For each line below that holds "computer", return the line as it stands.

[DATA]
--

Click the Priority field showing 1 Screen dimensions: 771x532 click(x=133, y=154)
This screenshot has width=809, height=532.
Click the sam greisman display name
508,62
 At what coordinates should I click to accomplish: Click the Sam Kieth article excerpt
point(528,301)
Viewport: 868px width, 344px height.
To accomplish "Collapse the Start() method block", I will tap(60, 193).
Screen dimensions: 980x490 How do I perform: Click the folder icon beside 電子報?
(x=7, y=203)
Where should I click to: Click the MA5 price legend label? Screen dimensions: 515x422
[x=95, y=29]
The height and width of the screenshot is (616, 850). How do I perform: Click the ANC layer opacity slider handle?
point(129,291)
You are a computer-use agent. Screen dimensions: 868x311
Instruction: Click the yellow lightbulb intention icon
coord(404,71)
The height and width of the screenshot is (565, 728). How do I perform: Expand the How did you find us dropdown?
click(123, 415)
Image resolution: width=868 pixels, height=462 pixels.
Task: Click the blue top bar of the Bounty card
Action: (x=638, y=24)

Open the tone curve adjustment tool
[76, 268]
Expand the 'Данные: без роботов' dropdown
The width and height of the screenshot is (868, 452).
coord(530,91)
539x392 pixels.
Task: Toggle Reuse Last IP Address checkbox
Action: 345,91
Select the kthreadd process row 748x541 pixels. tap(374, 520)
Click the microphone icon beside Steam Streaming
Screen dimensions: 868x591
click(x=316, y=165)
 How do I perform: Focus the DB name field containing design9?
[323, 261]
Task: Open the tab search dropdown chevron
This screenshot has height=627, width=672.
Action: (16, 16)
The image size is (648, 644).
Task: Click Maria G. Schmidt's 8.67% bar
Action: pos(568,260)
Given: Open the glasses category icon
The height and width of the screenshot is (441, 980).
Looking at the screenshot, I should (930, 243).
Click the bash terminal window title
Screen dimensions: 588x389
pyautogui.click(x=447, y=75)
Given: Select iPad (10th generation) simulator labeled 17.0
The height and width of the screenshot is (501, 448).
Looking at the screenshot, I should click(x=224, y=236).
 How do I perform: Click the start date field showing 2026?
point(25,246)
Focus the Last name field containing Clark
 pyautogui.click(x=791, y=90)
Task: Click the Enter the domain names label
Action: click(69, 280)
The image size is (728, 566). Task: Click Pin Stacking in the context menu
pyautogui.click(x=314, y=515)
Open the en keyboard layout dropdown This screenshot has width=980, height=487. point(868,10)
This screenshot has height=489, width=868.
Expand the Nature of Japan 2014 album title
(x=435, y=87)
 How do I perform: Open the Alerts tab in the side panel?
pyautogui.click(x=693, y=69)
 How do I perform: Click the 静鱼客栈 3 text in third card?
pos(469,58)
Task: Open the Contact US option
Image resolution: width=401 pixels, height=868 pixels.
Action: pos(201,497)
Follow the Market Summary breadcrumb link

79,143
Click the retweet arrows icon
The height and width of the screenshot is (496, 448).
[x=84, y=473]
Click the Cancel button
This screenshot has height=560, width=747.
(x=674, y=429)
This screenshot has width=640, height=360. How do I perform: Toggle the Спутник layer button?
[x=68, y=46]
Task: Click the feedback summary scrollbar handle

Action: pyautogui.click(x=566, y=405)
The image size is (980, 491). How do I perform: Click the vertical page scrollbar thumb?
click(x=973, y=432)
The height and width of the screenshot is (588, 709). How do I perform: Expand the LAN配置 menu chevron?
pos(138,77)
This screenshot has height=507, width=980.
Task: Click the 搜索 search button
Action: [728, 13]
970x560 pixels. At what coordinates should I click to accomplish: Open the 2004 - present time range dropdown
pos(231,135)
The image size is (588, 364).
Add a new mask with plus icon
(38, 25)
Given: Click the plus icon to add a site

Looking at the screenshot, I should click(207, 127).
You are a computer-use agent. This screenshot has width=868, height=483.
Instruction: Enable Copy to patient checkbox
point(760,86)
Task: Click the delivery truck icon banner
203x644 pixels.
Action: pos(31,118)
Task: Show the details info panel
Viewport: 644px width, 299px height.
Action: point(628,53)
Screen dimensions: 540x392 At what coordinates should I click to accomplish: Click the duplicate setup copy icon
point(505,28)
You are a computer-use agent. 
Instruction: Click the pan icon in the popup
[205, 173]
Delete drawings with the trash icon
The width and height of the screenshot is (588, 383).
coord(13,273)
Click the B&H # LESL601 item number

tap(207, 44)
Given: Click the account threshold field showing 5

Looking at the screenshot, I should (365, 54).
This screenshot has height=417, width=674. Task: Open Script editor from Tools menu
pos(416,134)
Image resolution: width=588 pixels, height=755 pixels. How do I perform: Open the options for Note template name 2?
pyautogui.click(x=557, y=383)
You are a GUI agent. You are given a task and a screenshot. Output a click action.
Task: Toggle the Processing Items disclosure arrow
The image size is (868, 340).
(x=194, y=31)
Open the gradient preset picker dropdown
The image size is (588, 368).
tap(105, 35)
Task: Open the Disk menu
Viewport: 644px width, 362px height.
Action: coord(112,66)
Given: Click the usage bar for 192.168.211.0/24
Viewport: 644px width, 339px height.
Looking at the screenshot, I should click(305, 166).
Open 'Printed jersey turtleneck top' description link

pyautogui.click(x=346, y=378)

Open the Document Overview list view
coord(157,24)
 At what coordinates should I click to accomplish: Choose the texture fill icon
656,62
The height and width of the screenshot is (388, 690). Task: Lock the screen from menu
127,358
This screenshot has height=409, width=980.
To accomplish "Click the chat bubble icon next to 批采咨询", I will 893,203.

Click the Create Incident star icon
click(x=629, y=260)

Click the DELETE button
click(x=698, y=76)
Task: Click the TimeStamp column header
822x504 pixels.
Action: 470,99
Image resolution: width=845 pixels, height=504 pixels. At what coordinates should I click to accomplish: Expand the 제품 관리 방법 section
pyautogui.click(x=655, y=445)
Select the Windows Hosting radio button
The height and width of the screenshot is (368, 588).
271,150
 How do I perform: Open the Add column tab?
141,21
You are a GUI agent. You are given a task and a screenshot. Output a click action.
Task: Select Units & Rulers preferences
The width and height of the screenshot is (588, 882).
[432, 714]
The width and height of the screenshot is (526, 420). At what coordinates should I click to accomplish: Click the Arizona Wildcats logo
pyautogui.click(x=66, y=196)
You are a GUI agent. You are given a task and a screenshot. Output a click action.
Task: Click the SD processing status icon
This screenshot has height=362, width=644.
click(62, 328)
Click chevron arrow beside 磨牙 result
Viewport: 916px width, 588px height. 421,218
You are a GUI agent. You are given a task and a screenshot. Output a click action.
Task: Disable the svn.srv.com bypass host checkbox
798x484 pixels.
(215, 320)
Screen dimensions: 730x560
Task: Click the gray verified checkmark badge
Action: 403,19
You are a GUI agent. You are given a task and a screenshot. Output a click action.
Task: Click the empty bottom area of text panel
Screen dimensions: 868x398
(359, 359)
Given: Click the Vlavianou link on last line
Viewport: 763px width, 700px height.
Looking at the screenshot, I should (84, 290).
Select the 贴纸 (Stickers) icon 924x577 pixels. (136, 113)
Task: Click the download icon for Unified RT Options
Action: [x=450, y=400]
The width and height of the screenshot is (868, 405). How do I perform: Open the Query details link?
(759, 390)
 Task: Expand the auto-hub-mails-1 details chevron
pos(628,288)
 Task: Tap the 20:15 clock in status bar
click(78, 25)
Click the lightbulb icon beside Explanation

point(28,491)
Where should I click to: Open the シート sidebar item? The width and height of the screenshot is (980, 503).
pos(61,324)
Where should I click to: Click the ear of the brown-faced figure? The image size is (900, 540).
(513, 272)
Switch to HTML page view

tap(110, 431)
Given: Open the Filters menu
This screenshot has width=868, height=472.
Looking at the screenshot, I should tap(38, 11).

--

[TASK OUTPUT]
You are a computer-use agent. Screen dimensions: 868x311
You are a computer-use agent. This screenshot has width=868, height=483.
You are a computer-use agent. 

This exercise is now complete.